If you have a TV that is connected online, there doesn't need to be a box with any high performance capability because the UI can be delivered over the internet like it is with a web page. TV channels would essentially become bookmarks to content streams that can be broadcast by anyone and monetized by Google ads or iAds.
The only hardware you need is a processor capable of streaming video and rendering basic web content - this capability shouldn't change much over time.
If Apple intends to be simply a conduit to other people's content that will be accessible from any box then what is it that sets the Apple TV box apart?
The margins are low for competitors in TVs but they are low for PCs and smartphones/tablets that compete with Apple too.
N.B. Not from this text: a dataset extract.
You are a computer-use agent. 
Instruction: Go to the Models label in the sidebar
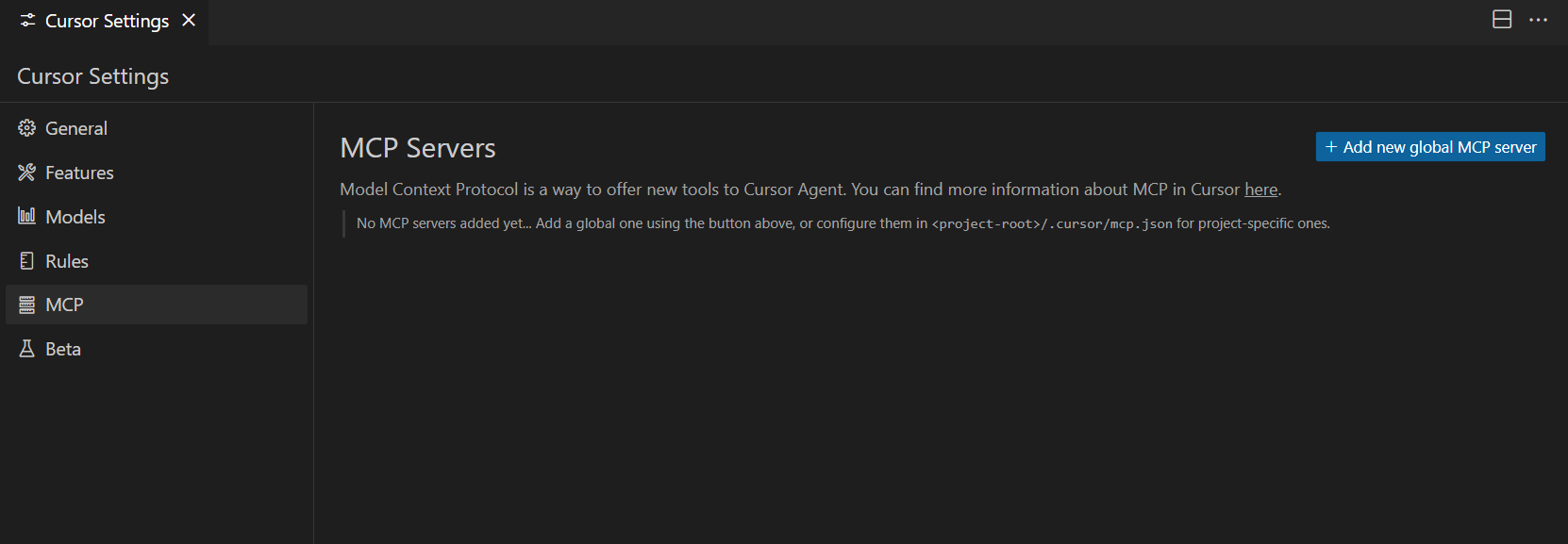75,217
If we assume that Apple can monetize the content such that each user makes them $30 per year in revenue (this comes from iTunes revenue vs user count), the following are roughly equivalent:
20 million TV units per year at $999 with $30/user
160 million boxes per year at $99 with $30/user
If we assume the TV would be upgraded every 7 years and the box 3 times during the same time, the revenue from this set of buyers over 7 years would be:
(2x $999 + 7x $30) x 20m = $44b
(3x $99 + 7x $30) x 160m = $81b
So the box looks to be the bigger earner if they hit those volumes (or makes the same revenue for just over 4x the units and that's easy at 1/10th the price). There's a while to go before they hit 160m Apple TV buyers per year. If they exceed 30% growth year over year, they'd reach it in 10 years. The problem with the box is simply that eventually people will all have smart functionality inside the TV or direct over the connection so there won't be a demand for additional boxes in which case, they may as well go with a TV unit. If they add games to the TV unit then that's a slightly different story but these can be delivered over a network connection too.
If there's a compelling enough display technology that comes along, then that will create a growth market. Some kind of projection system would be ideal if they can get the quality right by allowing for varying reflectance of the surfaces being projected onto. For now, it looks as though the box would be the best strategy and is fairly non-commital. They don't have to fight to sell the units.